I have a Jetson AGX Orin and I want to train an SSD model for object detection inside a docker container. To do so, I have built a pytorch_nvidia docker image for aarch64 tegra compatible with the Orin L4T version, which was flashed with JetPack 5.0.2.
Host versions info:

  • Cuda version: 11.4
  • L4T R35.1.0

This is the Dockerfile:
Dockerfile.tegra (1.4 KB)

To train the model I use the main.py script from github NVIDIA/ DeepLearningExamples/PyTorch/Detection/SSD
I get the following error:

dlopen libnvidia-ml.so failed!. Please install GPU dirver[/opt/dali/dali/util/nvml_wrap.cc:69] nvmlInitChecked failed: 
Traceback (most recent call last):
  File "src/train.py", line 286, in <module>
    train(train_loop_func, logger, args)
  File "src/train.py", line 148, in train
    train_loader = get_train_loader(args, args.seed - 2**31)
  File "/workspace/pytorch_nvidia/src/ssd/data.py", line 40, in get_train_loader
    train_pipe.build()
  File "/usr/local/lib/python3.8/dist-packages/nvidia/dali/pipeline.py", line 861, in build
    self._pipe.Build(self._generate_build_args())
RuntimeError: nvml error (13): Local version of NVML doesn't implement this function

I also tried to modify the installation of DALI compiling from source for cuda version 11.4 but the error persists.

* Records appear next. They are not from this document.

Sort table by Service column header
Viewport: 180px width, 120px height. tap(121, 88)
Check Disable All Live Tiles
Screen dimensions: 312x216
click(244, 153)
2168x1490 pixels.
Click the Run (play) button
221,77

Any ideas?

3 Likes

Hi,

Please try our container for Jetson below:

Thanks.

Take a look at the Dockerfile I attached, you will see that I already use the image you mentioned as the base image. So this does not solve my problem. Any further ideas?

1 Like

The problem remains unresolved. I have a project stuck because of this issue. Could you give me some ideas on how to fix it? Do you need any other information from me so that you can help me?

1 Like

Hi all, I’m a co-worker of @maria.mercade . We have started from 0 with another NVIDIA Orin to see if the problem was because the initial instalation of the Orin. Same error.

Hi,

Really sorry for the late update. (This ticket is somehow missing from our tracking)

The error is from DALI.
Have you tried DALI on Jetson before?

Based on the below doc, the package for Jetson needs to build from the source.
https://docs.nvidia.com/deeplearning/dali/user-guide/docs/support_matrix.html

Xavier | Not Available | 11.8 | Jetpack 5.0.2 | SM 5.3 and later | Jetpack 5.0.2 | Jetpack 5.0.2 | Python wheel can be build from source

Thanks.

This topic was automatically closed 14 days after the last reply. New replies are no longer allowed.